▶ _EXERCISE REQUIREMENTS_
Print the line that contains "Switch to the Calendar options category" and every line that follows it in the data below, ending with the final line; include nothing else.

EXTRACTED INFORMATION Start Marker

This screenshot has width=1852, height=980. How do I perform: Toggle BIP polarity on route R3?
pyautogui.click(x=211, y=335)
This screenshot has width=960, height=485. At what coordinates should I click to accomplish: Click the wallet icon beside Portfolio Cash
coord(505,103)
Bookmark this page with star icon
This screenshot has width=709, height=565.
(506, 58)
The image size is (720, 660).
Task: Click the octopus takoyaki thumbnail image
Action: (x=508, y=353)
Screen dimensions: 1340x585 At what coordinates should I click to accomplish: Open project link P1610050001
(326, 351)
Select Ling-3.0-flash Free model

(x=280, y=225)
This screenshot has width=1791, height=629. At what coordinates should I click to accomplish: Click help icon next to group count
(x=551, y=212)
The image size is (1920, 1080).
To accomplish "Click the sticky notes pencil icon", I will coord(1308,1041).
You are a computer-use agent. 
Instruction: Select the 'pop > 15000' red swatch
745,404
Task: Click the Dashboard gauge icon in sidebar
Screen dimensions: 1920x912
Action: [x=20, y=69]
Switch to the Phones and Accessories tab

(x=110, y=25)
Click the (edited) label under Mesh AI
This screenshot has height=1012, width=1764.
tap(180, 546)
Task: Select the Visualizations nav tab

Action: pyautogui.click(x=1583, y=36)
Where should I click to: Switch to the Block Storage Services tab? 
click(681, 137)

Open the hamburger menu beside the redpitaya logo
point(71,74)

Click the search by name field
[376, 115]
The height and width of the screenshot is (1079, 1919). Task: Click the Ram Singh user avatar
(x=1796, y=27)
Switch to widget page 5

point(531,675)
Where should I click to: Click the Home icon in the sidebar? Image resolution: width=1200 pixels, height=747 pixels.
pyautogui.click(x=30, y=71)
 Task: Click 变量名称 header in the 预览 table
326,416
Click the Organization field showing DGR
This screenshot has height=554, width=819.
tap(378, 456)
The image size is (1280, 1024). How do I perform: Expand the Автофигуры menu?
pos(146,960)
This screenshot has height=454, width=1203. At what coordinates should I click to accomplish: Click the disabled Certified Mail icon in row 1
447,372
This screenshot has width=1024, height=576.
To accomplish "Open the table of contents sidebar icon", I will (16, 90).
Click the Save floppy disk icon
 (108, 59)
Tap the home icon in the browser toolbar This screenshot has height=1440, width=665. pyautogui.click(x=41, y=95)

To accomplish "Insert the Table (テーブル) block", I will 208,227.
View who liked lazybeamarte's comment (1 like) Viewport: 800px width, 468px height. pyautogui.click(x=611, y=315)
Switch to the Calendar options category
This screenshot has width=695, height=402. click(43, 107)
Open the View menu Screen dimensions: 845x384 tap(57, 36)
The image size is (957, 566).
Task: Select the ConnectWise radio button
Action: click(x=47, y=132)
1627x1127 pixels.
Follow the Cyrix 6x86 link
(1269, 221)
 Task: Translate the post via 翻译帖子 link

EXTRACTED INFORMATION End Marker

▶ _ANSWER SECTION_
Switch to the Calendar options category
This screenshot has width=695, height=402. click(43, 107)
Open the View menu Screen dimensions: 845x384 tap(57, 36)
The image size is (957, 566).
Task: Select the ConnectWise radio button
Action: click(x=47, y=132)
1627x1127 pixels.
Follow the Cyrix 6x86 link
(1269, 221)
 Task: Translate the post via 翻译帖子 link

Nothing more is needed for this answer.